**DATASET RECORDS:**
######
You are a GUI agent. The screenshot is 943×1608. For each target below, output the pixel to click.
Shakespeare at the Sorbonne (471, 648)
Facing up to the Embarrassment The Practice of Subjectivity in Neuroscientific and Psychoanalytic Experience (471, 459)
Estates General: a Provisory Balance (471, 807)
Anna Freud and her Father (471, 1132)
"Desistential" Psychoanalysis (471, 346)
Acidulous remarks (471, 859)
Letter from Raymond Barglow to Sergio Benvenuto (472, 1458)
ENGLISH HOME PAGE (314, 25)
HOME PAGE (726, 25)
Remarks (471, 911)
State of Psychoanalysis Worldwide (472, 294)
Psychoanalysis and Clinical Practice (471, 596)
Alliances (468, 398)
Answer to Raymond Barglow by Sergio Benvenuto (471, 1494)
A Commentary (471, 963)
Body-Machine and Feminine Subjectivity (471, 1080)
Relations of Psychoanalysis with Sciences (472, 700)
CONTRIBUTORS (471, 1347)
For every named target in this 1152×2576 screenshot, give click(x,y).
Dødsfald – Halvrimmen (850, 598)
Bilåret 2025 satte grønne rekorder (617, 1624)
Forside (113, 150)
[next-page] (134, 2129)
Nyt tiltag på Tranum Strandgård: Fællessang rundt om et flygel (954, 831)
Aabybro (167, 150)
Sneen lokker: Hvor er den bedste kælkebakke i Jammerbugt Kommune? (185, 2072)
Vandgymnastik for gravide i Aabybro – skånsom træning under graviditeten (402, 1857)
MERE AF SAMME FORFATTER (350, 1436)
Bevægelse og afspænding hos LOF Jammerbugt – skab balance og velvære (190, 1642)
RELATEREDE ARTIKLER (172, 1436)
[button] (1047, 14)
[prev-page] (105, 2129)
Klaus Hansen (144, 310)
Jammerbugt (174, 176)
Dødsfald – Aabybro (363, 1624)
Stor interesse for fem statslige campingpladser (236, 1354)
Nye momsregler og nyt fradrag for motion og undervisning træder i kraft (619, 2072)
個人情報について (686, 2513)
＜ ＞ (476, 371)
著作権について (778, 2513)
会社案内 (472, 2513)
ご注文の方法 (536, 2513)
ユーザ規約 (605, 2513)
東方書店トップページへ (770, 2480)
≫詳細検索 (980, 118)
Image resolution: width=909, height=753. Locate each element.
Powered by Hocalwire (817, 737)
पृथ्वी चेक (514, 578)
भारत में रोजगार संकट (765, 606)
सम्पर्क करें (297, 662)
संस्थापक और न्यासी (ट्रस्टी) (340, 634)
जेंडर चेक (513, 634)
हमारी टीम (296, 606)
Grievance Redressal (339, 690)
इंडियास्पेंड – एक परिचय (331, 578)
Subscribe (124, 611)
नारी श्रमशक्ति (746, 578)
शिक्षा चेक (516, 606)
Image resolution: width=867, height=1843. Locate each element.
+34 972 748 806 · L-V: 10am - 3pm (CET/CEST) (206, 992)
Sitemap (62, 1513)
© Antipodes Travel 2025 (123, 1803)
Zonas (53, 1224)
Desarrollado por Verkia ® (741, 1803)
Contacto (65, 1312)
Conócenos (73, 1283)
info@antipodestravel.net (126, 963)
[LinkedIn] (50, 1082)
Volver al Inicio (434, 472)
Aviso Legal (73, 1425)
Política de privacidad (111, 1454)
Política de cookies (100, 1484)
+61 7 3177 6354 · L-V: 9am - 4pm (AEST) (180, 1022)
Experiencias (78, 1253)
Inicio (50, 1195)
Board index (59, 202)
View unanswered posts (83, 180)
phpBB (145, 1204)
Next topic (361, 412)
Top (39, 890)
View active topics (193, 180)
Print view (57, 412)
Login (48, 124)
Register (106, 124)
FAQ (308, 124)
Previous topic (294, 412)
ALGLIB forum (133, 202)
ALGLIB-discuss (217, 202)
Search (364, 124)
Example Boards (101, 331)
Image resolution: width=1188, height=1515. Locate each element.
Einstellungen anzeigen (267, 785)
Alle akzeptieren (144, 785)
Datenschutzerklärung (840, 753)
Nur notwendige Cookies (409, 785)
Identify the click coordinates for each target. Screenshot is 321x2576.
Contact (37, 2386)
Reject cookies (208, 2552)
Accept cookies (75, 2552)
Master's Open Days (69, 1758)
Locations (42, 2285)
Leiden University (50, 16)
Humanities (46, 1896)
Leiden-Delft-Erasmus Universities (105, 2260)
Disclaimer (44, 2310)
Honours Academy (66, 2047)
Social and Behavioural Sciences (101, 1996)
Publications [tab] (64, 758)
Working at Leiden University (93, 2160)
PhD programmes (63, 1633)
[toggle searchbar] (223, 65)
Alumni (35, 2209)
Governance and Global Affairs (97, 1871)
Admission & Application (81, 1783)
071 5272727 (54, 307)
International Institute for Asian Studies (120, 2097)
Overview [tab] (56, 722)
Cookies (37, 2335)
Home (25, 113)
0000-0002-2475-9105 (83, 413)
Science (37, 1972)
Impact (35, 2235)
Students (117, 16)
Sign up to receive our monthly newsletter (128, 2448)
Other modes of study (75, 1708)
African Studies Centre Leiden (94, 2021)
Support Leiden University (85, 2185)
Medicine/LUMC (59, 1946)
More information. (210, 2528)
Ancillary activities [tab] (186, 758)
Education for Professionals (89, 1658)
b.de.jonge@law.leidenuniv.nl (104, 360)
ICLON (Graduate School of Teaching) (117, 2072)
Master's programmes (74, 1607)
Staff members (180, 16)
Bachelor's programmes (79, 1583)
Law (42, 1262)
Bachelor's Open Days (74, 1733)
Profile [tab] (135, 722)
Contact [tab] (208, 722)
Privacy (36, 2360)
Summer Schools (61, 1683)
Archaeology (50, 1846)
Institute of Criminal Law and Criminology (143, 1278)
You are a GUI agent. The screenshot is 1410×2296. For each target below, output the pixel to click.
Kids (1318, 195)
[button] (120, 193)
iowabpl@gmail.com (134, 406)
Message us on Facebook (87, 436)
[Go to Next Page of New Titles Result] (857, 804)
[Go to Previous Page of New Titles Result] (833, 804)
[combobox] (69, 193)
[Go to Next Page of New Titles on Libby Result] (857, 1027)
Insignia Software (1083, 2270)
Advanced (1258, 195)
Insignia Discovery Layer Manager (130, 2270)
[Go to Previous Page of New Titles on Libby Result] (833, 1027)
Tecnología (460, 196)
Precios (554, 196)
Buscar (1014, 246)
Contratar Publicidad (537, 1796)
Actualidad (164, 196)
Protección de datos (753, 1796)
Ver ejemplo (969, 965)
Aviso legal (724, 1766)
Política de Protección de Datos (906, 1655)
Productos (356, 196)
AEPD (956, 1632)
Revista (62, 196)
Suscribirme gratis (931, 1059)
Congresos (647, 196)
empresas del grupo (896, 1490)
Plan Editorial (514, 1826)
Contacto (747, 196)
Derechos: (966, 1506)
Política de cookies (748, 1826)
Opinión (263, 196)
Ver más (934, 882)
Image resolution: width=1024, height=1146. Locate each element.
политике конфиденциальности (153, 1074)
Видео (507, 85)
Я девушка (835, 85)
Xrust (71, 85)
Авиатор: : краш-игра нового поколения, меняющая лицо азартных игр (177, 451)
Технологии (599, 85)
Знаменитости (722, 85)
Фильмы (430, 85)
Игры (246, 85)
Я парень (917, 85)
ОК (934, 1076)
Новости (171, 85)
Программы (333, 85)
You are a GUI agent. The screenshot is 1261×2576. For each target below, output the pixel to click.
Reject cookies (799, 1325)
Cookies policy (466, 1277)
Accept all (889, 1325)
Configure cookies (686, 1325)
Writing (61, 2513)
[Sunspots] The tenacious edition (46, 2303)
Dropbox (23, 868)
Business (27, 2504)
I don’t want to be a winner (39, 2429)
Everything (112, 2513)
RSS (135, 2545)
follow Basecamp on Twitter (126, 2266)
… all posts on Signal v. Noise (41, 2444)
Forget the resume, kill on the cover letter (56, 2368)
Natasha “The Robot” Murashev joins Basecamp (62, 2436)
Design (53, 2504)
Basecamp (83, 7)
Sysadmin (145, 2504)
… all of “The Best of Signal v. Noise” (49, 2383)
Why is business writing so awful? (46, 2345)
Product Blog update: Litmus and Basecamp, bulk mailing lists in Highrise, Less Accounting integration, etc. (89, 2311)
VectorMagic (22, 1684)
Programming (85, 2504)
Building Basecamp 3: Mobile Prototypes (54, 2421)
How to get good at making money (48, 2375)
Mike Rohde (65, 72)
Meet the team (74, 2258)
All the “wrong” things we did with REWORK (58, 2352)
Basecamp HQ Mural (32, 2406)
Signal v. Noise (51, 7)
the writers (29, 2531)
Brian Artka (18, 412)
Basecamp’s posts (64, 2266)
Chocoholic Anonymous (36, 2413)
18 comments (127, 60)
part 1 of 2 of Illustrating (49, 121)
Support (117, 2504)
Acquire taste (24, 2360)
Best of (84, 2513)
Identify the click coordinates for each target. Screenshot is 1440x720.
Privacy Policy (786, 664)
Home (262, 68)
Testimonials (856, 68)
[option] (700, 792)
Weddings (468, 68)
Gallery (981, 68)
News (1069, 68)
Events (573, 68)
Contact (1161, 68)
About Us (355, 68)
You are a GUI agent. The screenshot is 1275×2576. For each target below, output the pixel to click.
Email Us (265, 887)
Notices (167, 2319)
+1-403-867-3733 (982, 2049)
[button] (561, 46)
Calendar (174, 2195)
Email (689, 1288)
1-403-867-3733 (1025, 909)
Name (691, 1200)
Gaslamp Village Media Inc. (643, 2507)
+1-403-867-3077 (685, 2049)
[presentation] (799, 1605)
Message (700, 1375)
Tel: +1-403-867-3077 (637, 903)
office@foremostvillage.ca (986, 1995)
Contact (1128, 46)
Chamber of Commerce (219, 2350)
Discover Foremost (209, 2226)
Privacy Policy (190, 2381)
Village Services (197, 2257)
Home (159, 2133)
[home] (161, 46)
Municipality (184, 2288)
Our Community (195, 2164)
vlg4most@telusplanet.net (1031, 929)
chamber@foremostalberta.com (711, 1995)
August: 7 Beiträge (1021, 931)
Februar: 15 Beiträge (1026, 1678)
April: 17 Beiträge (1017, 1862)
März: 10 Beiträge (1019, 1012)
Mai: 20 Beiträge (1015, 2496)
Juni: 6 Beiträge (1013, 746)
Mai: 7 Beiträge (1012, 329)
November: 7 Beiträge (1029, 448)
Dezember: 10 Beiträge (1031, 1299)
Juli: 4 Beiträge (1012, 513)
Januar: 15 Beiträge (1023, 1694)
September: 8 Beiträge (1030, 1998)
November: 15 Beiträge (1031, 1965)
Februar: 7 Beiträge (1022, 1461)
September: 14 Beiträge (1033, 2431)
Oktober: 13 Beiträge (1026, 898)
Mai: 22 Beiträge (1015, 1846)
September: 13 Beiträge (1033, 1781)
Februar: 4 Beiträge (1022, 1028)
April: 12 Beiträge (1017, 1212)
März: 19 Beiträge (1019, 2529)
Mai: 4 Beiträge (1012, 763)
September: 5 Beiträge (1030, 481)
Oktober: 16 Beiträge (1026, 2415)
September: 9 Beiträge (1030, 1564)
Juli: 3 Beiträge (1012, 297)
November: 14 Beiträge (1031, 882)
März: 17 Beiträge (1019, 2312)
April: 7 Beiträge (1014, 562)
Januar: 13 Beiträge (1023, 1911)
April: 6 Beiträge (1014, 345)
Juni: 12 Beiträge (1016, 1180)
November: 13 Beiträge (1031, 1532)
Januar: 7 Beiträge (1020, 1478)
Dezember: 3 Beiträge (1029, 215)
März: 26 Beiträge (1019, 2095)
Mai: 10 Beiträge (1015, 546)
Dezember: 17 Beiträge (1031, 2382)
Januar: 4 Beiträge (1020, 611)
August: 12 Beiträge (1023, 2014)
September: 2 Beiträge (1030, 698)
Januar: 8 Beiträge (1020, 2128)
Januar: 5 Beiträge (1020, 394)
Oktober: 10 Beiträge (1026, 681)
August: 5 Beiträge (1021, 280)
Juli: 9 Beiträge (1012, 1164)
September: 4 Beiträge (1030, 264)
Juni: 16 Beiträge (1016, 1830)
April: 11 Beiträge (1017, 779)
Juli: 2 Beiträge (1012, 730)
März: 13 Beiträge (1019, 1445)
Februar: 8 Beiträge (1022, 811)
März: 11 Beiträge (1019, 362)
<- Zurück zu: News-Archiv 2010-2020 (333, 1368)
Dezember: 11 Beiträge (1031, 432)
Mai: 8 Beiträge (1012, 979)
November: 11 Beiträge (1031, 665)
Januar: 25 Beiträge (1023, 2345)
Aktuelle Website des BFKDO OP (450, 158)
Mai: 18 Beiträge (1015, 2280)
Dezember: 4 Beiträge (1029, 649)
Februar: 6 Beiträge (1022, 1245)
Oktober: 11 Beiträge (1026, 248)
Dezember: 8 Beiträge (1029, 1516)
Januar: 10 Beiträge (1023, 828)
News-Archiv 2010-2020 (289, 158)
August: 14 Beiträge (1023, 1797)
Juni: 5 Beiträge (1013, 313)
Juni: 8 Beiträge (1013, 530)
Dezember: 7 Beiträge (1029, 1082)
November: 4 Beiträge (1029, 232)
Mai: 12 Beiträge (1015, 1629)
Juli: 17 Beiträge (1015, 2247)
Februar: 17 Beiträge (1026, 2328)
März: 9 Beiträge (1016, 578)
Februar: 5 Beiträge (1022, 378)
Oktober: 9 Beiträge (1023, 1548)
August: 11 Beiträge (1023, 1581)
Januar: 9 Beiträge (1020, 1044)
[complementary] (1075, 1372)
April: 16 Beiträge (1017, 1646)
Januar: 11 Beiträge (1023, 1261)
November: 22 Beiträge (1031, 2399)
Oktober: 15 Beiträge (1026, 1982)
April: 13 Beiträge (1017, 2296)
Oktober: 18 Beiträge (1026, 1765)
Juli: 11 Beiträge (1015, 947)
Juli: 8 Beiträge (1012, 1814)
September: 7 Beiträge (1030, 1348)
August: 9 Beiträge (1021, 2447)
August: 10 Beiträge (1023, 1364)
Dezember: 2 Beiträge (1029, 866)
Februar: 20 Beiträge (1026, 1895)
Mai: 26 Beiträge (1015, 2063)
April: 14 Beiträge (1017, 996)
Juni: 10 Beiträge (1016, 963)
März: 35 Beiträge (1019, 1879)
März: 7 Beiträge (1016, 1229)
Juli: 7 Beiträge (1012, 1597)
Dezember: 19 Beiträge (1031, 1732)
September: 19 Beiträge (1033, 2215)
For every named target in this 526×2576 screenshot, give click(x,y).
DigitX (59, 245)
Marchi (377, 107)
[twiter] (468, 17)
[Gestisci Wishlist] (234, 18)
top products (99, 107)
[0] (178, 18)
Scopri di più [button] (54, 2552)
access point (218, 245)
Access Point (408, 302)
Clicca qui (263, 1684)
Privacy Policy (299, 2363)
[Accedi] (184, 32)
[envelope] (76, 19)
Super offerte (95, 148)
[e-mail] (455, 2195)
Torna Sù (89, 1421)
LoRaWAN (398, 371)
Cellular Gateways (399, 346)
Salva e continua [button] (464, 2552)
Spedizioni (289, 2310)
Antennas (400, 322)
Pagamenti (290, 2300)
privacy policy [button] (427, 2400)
######
**TASK DETAILS:** Reproduce, line for line and unchanged, the part of the records that opens with the line containing "African Studies Centre Leiden (94, 2021)" and closes with the line containing "b.de.jonge@law.leidenuniv.nl (104, 360)", with both of those lines included.

**ANSWER TO THIS EXERCISE:**
African Studies Centre Leiden (94, 2021)
Support Leiden University (85, 2185)
Medicine/LUMC (59, 1946)
More information. (210, 2528)
Ancillary activities [tab] (186, 758)
Education for Professionals (89, 1658)
b.de.jonge@law.leidenuniv.nl (104, 360)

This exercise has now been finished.